--- The records Enclosed Below ---
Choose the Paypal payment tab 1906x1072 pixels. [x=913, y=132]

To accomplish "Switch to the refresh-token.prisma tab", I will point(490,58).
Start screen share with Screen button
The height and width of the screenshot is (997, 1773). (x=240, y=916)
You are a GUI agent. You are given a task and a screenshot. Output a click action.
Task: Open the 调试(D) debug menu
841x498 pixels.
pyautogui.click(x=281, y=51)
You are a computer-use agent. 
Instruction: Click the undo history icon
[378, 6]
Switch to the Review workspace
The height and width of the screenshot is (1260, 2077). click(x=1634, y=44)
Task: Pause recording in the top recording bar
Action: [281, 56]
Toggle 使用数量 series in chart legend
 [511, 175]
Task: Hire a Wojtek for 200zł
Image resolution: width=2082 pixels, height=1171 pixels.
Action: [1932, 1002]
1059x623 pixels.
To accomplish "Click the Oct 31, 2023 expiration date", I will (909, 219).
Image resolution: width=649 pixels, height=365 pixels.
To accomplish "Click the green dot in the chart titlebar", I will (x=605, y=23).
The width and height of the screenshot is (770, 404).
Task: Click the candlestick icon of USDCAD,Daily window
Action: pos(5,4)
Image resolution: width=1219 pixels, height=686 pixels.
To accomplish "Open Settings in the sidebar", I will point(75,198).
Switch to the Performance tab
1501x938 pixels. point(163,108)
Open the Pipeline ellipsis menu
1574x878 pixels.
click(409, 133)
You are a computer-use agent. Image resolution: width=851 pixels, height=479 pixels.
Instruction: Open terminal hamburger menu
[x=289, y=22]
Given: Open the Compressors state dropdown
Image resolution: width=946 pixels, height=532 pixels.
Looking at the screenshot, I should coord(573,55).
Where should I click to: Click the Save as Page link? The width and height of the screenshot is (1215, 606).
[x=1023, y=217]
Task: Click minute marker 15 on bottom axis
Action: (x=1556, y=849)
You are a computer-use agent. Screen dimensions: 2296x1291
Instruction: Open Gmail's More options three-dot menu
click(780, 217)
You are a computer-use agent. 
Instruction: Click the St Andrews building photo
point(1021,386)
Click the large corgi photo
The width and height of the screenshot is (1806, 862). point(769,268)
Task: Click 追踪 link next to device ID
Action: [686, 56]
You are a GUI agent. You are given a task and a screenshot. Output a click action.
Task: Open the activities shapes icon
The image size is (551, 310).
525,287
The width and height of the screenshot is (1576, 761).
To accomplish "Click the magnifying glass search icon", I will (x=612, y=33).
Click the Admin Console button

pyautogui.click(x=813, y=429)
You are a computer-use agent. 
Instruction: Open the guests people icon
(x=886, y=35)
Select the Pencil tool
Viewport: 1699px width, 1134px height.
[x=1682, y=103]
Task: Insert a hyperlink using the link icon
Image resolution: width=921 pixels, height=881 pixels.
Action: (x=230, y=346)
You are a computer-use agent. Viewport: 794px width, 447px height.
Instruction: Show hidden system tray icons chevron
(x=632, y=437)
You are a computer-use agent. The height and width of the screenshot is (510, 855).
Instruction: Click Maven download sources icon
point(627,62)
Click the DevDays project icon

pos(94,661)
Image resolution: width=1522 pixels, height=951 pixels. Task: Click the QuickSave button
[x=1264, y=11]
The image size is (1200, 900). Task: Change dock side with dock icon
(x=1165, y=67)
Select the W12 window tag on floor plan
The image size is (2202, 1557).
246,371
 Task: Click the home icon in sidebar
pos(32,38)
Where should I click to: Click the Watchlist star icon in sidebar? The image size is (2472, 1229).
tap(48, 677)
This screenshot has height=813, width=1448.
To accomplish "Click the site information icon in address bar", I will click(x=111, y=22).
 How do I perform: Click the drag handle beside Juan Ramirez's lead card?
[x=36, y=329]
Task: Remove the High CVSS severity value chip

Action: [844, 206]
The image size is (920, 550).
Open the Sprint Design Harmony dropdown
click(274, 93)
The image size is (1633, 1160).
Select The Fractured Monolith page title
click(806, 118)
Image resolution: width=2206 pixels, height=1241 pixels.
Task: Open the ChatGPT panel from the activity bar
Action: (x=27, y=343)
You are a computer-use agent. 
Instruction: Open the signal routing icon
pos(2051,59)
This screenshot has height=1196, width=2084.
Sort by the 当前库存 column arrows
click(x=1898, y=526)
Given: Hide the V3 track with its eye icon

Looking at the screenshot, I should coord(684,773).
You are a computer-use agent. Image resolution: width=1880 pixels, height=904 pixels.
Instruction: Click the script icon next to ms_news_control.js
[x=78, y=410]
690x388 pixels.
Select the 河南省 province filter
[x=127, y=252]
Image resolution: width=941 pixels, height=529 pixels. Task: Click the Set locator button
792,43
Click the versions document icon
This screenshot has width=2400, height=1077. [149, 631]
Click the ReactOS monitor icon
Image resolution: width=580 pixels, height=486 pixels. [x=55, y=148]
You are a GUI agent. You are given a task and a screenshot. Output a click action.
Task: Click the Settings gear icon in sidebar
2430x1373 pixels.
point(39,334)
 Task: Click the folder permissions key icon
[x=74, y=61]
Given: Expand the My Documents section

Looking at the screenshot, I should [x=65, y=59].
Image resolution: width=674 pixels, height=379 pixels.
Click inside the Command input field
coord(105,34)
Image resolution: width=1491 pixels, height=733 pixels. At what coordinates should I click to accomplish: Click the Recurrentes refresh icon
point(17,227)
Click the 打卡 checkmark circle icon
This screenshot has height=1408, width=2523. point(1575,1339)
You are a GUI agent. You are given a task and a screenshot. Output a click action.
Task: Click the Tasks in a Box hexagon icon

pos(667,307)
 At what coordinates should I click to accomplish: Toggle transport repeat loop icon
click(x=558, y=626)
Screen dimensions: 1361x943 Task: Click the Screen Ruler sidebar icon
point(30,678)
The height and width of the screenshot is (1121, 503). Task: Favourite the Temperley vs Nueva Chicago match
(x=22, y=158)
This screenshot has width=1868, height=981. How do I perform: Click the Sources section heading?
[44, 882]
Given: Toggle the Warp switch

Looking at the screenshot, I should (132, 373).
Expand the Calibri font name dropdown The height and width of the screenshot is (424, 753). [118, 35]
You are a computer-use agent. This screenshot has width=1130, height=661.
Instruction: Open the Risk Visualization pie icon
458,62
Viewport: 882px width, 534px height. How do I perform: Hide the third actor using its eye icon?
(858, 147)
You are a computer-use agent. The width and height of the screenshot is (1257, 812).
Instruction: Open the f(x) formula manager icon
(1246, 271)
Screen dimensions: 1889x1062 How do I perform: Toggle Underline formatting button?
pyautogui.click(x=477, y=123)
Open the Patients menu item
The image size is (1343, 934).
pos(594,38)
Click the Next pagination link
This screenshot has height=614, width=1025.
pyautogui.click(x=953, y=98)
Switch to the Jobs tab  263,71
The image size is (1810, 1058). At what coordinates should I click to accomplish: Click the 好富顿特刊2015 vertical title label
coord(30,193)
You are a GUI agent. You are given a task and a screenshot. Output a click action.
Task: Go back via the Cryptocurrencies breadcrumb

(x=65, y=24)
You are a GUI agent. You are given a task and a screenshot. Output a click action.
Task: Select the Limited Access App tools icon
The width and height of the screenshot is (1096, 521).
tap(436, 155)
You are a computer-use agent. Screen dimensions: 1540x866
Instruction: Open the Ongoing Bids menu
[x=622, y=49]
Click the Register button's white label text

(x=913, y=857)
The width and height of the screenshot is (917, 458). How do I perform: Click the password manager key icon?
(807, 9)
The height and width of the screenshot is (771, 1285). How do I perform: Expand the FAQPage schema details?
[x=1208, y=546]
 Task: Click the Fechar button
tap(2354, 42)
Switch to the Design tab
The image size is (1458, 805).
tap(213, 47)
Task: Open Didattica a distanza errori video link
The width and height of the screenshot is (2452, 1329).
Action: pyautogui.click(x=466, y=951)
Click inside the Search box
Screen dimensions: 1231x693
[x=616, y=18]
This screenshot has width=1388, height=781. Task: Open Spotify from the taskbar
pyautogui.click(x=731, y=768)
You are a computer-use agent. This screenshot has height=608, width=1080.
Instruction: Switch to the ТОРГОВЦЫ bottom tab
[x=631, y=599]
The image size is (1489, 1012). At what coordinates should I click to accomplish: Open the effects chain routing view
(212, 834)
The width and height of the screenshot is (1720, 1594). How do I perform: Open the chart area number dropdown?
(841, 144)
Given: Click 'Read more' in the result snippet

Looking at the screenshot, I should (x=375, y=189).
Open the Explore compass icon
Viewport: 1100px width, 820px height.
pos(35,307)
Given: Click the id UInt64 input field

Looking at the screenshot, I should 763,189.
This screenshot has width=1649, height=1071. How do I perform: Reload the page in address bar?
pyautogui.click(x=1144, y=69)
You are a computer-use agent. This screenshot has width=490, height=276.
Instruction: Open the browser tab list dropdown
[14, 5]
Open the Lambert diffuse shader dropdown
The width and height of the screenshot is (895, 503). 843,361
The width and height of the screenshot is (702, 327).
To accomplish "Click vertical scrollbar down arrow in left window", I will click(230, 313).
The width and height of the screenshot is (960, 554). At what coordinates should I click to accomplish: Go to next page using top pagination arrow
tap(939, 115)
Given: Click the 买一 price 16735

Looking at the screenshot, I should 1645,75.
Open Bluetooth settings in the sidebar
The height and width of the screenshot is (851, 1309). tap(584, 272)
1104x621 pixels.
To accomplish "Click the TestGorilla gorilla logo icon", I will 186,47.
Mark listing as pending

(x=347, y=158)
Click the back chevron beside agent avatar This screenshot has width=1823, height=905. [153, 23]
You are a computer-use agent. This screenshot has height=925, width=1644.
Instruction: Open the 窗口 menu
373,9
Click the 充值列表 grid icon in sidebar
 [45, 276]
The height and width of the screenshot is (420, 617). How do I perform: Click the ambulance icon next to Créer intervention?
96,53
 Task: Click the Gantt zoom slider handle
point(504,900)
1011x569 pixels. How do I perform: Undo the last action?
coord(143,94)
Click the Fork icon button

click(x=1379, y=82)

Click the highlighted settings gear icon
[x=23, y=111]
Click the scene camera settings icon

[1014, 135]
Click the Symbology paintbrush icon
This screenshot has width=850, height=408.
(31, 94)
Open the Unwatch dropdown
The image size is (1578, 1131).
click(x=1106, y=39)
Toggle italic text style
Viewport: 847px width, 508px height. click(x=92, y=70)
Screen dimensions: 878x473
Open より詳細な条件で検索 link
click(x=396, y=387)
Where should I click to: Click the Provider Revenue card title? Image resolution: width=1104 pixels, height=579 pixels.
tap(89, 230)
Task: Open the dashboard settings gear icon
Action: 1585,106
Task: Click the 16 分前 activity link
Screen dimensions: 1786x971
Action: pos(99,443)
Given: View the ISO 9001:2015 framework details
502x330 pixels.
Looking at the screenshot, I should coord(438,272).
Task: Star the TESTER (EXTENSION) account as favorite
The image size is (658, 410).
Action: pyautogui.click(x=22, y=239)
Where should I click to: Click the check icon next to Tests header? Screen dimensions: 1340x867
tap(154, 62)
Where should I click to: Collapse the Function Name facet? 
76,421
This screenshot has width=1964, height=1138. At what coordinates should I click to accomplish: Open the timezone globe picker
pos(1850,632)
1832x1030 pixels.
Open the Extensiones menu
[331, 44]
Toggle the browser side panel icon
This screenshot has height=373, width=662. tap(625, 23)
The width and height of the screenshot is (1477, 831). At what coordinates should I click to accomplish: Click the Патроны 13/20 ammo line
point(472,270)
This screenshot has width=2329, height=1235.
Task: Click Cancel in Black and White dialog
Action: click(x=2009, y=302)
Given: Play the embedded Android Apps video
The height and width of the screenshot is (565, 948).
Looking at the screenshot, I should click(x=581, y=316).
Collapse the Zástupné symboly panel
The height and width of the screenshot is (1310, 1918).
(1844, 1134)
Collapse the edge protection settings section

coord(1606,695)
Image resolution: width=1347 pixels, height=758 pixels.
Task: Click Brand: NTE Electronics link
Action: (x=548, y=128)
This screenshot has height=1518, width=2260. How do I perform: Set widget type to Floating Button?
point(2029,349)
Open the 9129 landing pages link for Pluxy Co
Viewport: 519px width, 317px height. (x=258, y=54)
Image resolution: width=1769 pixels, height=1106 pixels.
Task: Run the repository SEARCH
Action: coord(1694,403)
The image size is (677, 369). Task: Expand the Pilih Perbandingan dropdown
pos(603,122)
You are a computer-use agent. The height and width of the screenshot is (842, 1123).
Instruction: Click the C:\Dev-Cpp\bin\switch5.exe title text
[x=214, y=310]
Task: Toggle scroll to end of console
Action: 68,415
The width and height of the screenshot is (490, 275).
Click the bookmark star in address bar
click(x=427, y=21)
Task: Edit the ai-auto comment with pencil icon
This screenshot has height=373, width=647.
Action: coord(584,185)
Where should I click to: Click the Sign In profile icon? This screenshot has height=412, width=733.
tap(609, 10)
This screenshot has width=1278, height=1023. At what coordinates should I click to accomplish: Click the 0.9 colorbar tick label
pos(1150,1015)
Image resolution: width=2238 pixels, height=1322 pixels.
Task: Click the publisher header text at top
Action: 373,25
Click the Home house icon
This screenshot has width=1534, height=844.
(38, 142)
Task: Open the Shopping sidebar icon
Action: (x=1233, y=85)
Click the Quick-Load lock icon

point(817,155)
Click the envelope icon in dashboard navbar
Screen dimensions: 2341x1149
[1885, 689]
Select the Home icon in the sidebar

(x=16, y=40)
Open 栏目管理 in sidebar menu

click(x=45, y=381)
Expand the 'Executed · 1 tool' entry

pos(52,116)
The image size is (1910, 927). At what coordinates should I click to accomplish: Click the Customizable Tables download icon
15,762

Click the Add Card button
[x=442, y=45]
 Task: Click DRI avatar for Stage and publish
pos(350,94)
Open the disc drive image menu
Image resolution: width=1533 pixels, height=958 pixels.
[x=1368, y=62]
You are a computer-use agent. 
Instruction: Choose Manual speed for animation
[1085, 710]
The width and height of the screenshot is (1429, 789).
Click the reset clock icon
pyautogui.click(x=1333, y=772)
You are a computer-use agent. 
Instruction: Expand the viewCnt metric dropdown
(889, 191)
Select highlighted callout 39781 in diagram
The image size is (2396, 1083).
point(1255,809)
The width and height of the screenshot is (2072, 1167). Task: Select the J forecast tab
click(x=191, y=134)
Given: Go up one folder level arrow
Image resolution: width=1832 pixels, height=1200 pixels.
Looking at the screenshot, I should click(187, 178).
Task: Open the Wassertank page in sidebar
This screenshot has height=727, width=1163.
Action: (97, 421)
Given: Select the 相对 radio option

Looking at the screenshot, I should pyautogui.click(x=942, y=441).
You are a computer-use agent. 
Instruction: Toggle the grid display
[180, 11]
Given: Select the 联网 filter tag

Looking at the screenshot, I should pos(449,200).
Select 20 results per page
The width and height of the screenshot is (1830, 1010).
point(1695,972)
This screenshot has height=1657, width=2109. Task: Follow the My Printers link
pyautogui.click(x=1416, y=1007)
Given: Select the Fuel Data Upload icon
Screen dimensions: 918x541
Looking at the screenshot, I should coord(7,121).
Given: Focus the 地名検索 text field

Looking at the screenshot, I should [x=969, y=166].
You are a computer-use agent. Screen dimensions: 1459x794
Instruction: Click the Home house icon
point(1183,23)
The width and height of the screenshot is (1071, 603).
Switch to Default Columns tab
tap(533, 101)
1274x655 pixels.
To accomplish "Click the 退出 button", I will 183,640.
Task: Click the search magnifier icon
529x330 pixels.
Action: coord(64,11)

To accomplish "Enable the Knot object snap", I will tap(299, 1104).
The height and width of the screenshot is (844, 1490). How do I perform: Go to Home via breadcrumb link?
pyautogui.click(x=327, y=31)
--- End of Enclosed The records ---
Prompt >> What lines above mention "video"? Copy each one.

Completed exercise >>
Task: Open Didattica a distanza errori video link
Given: Play the embedded Android Apps video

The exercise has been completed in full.